Catta, una Frida, nos comparte una reflexión personal sobre la mirada que tiene una veinteañera sobre sí misma y su recorrido de autoconocimiento.
En mi palacio mental lo sé todo y tengo el control. Sé los trucos, los desenlaces y las palabras adecuadas. Siempre gano, soy gurú, reina y verdugo. Mi ego está tan inflado que parece una torre, y desde las alturas discrimino a destajo lo bueno de lo malo, sabiéndome libre del dolor, los límites y las consecuencias. Entonces ocurre que la realidad irrumpe en mis fantasías, y frente al filo de la realidad, ya no soy dueña de la verdad. En cambio, soy lo que soy: una veinteañera con demasiadas opiniones, y poca experiencia para respaldarlas. Soy ingenua respecto a tantas cosas, que mi soberbia se retuerce de solo pensar en admitir que cuando digo y creo en mi autoridad, no es más que pan y circo.
Inocente es mi ceguera autoimpuesta y mi reiterada tendencia a reaccionar con mis emociones antes que la lógica; inocente es negarme a ver lo obvio y complicar situaciones que son muy simples. Me atormenta escuchar la diferencia entre la voz de mi cabeza, tan pacífica y melódica como Maya Angelou; y la que sale de mi boca, que atropella las palabras y revela demasiado. Es por eso que me rehúso a aceptar que, a nivel fundamental, soy despistada y simplona. Frente a mi propio reflejo soy una mujer sofisticada, compuesta, y erudita, pero bajo la piel tengo una niña zaparrastrosa e inexperta, cuyo rostro blanco me persigue. “Tú y yo somos la misma persona”, dice con ojos llorosos. Las piernas me tiemblan porque ya no puedo seguir huyendo de esa parte de mí que llevo años tratando de enterrar, y que está cada vez más cerca de salir a la superficie.

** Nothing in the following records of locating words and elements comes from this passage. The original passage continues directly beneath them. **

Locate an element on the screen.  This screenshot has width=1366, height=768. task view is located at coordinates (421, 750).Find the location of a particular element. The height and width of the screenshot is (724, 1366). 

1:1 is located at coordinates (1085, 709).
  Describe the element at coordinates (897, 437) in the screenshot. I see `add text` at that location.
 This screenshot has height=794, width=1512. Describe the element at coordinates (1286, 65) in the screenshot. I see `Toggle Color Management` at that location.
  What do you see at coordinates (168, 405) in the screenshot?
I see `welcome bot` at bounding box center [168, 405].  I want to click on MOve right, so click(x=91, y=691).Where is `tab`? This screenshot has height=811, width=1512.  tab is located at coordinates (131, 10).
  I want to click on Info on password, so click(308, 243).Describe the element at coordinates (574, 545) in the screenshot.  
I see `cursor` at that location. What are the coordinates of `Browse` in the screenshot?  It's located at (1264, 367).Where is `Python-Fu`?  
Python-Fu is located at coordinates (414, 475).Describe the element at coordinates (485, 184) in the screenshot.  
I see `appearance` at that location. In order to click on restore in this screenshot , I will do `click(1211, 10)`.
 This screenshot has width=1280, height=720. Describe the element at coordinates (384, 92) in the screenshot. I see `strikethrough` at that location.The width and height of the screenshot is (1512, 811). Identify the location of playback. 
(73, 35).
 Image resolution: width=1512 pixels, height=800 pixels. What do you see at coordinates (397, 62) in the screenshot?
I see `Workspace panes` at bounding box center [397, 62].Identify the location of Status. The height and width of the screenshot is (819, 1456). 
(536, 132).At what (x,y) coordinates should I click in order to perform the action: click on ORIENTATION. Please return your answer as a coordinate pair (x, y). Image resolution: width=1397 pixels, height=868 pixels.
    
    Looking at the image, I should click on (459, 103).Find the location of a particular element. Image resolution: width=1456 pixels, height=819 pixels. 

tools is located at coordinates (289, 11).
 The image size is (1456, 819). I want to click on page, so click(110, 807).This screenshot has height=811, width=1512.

Hace unos años atrás, una voz de mujer me dijo: “la vergüenza es una excelente maestra si estás dispuesta a aceptarla”. Recuerdo vívidamente la condescendencia en los ojos de la psicóloga, y las ganas que tenía de patearla por debajo de la mesa por tener la audacia de sugerirme que yo soy el problema. ¡Preferiría meter la lengua en el enchufe antes de aprender a golpes, señora! La inocencia es cosa de niños, y los infantes tienen las rodillas raspadas y la ropa embarrada. Las mujeres adultas no son así. Pero, cuando lo pienso de nuevo y me atrevo a mirarme de verdad, me doy cuenta de que yo también ando con la ropa sucia y las rodillas ensangrentadas, porque es inevitable tropezar cuando se anda por el mundo con las manos sobre los ojos; y si lo pienso aún más, los niños tienen una libertad que yo no me permito: decir lo que pienso con total soltura, y no malgastar mi energía en aparentar. Son auténticos, creativos, libres. No cargan con este peso en los hombros, ni tienen este nudo en el estómago.
Si soy honesta, me agota estar alerta todo el tiempo. Estoy cansada de reflexionar sobre el futuro en términos de rentabilidad, de apreciar mis relaciones según su utilidad, de medir mi felicidad y mi valor personal con números y premios que se acumulan en la repisa, pero poco valen cuando las cosas se ponen mal; y es que al final del día no soy gurú, ni verdugo, ni profeta: soy irrevocablemente yo, alguien que sabe poco y que lleva días tratando de terminar este manifiesto, porque pensar en publicarlo me hace querer vomitar. Pero pese a todo eso, sigo aquí. Ansiosa, asustada, con el corazón roto, pero dispuesta a darle a la parte vulnerable e ingenua de mí, una oportunidad de salir a la luz a exponer cosas que los niños saben, pero que a mí, adulta necia y arrogante, se me olvidan con demasiada facilidad.
Si siguen aquí, es porque también saben que mi psicóloga tenía razón. Avergonzarse de los tropiezos no sólo es fundamental, sino necesario para aprender. El fracaso y el rechazo mantienen a raya el ego, y ser compasivo con uno mismo, sabiendo que las faltas cometidas por soberbia o falta de experiencia, abren la puerta a apreciar aún más el juego de la vida, porque jugar no sólo ayuda a explorar lo esencial, sino que es esencial en sí mismo. Podría ahorrarme la humillación y evitarlo a toda costa, pero desde el fondo de mi ingenuo corazón, creo que es mejor vivir en la realidad, donde conviven lo malo, lo feo y lo inaceptable; con el amor, la libertad, y la creatividad. También es cierto que es un juego sin reglas, a ratos sin sentido, donde quizás la respuesta es no; pero aceptarlo tal cual es, con la mente tan abierta como me es posible, me hace querer seguir participando, y si lo sigo intentando, quizás algún día logre ser sabia en el plano real, y no sólo en mi cabeza.